Repeat the data word for word, excluding every picture.

***** EXCERPTED RECORDS *****

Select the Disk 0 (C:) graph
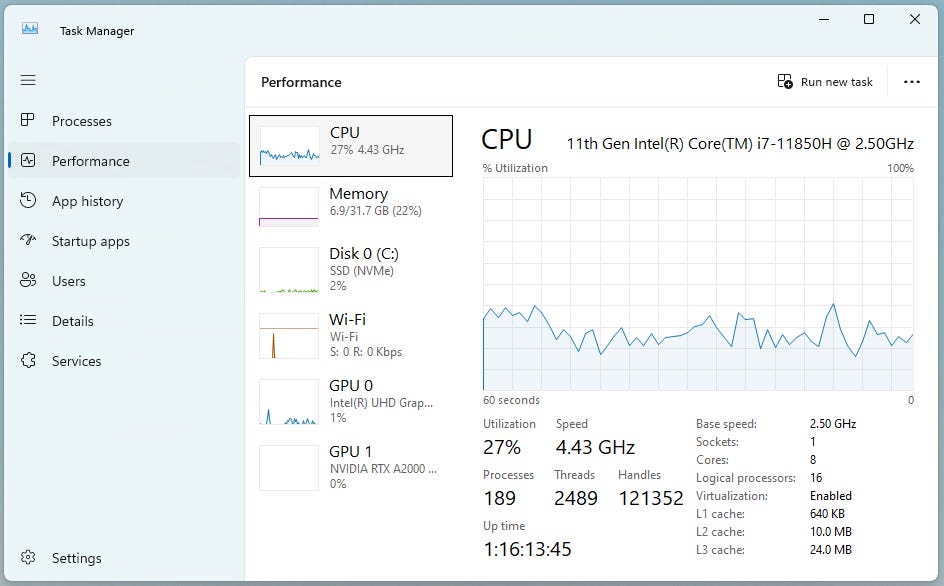Screen dimensions: 944x586 351,270
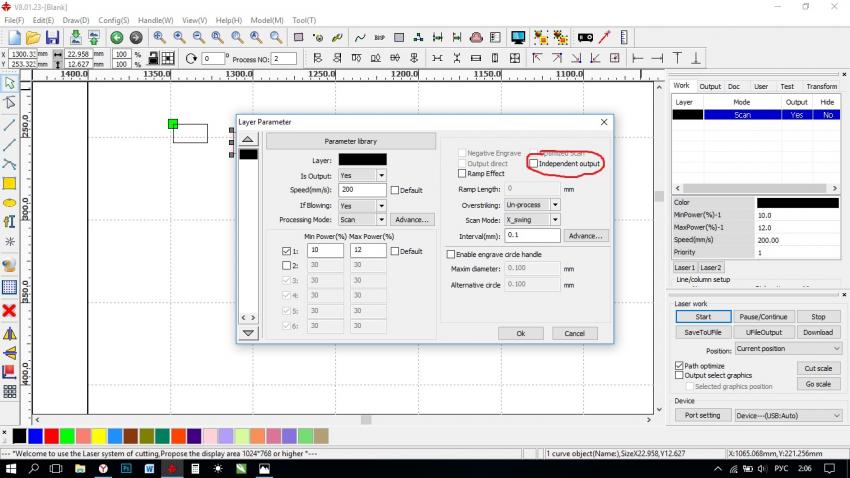Click the green Undo arrow icon

(116, 37)
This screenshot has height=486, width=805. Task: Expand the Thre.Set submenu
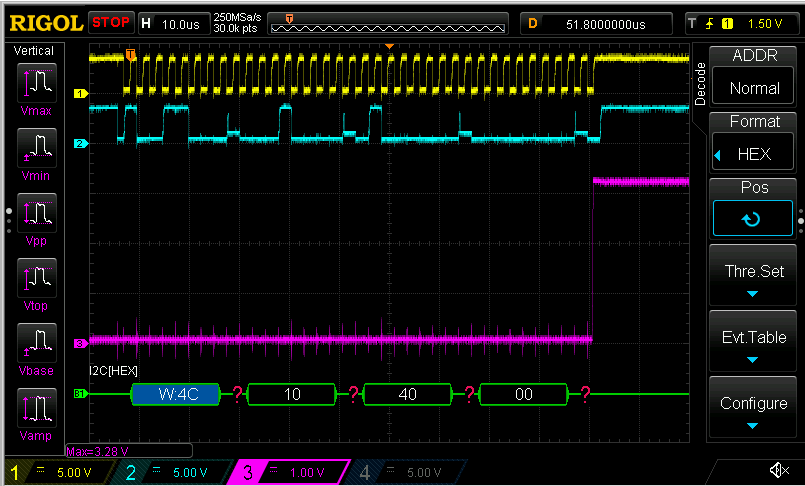click(x=753, y=279)
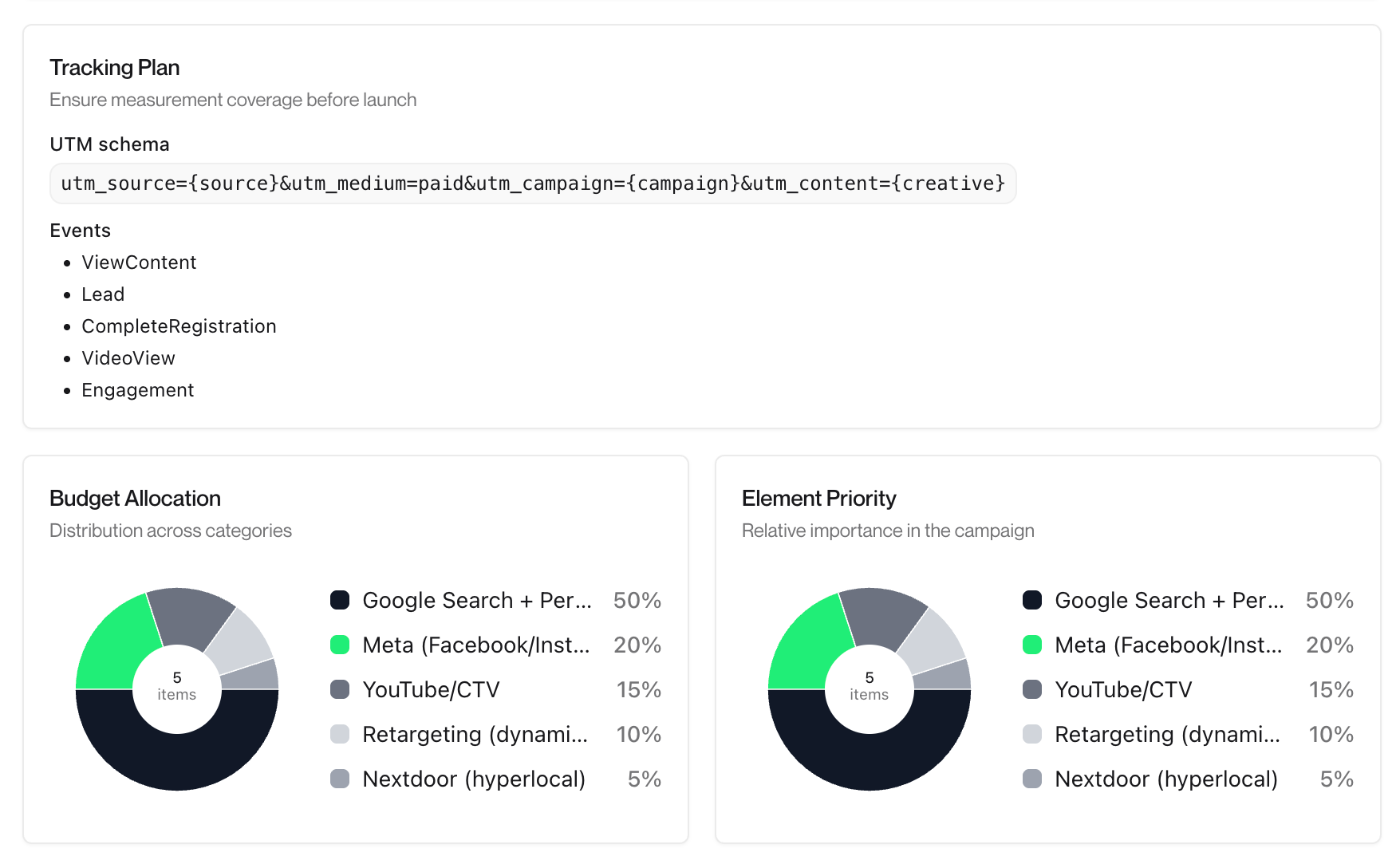The image size is (1396, 868).
Task: Click green Meta swatch in Budget Allocation legend
Action: pos(340,645)
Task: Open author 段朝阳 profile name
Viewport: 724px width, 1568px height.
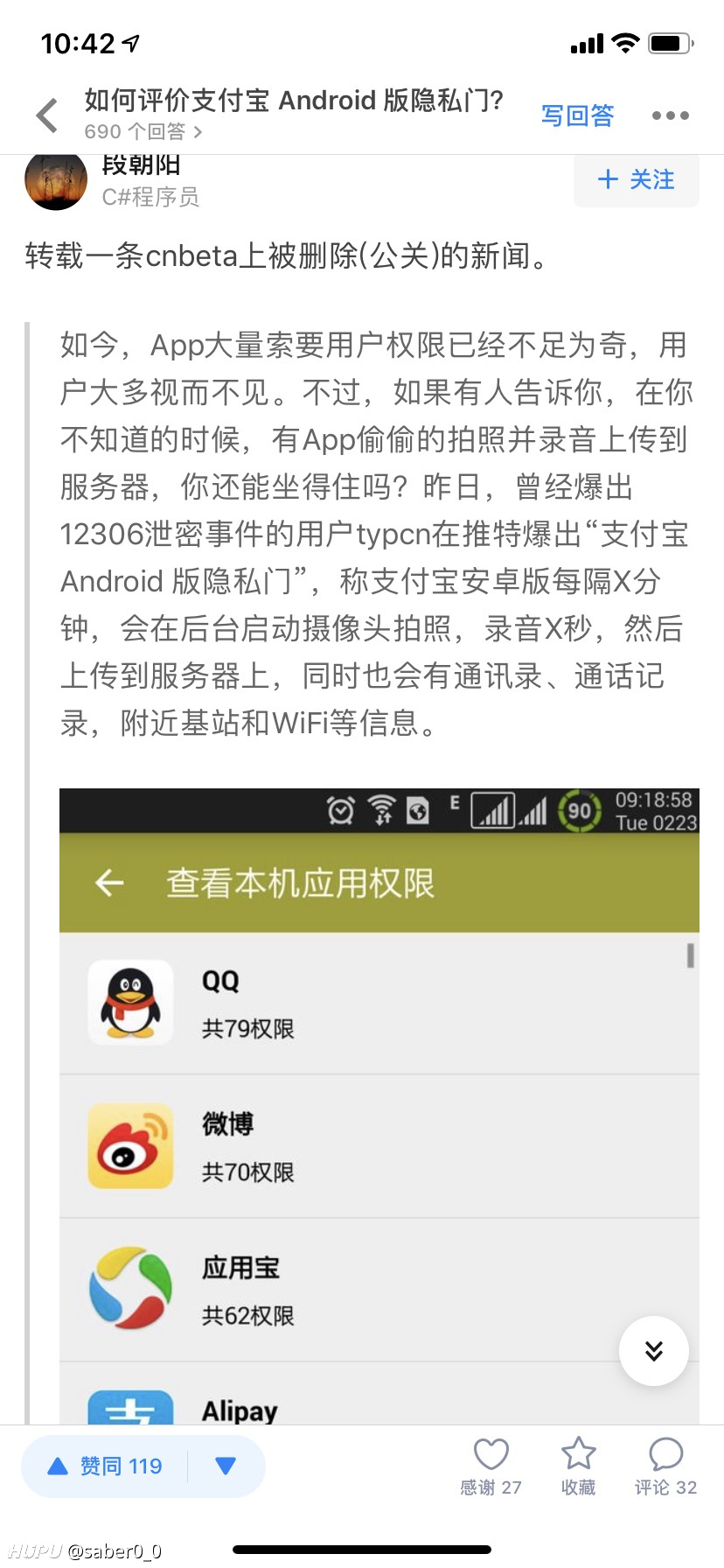Action: click(141, 165)
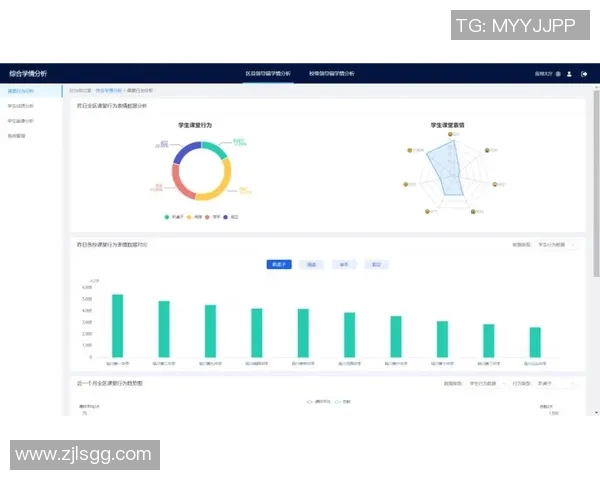Image resolution: width=600 pixels, height=480 pixels.
Task: Click the red segment of the donut chart
Action: coord(178,181)
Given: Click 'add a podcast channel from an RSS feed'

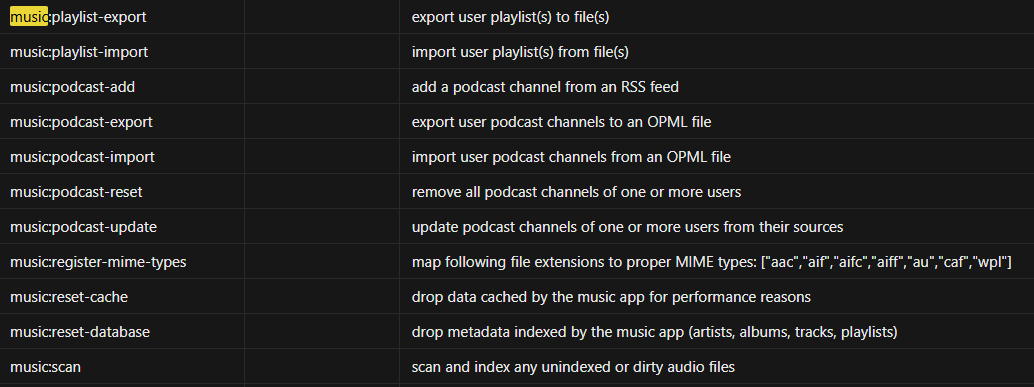Looking at the screenshot, I should coord(545,87).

*****

◆ **TASK OUTPUT**
Select the Disk 0 (C:) graph
Screen dimensions: 944x586 351,270
Click the green Undo arrow icon

(116, 37)
This screenshot has height=486, width=805. Task: Expand the Thre.Set submenu
click(x=753, y=279)
The image size is (1396, 868).
Task: Click green Meta swatch in Budget Allocation legend
Action: pos(340,645)
Task: Open author 段朝阳 profile name
Viewport: 724px width, 1568px height.
Action: click(141, 165)
Image resolution: width=600 pixels, height=480 pixels.
Task: Click the red segment of the donut chart
Action: coord(178,181)
Given: Click 'add a podcast channel from an RSS feed'

Looking at the screenshot, I should coord(545,87).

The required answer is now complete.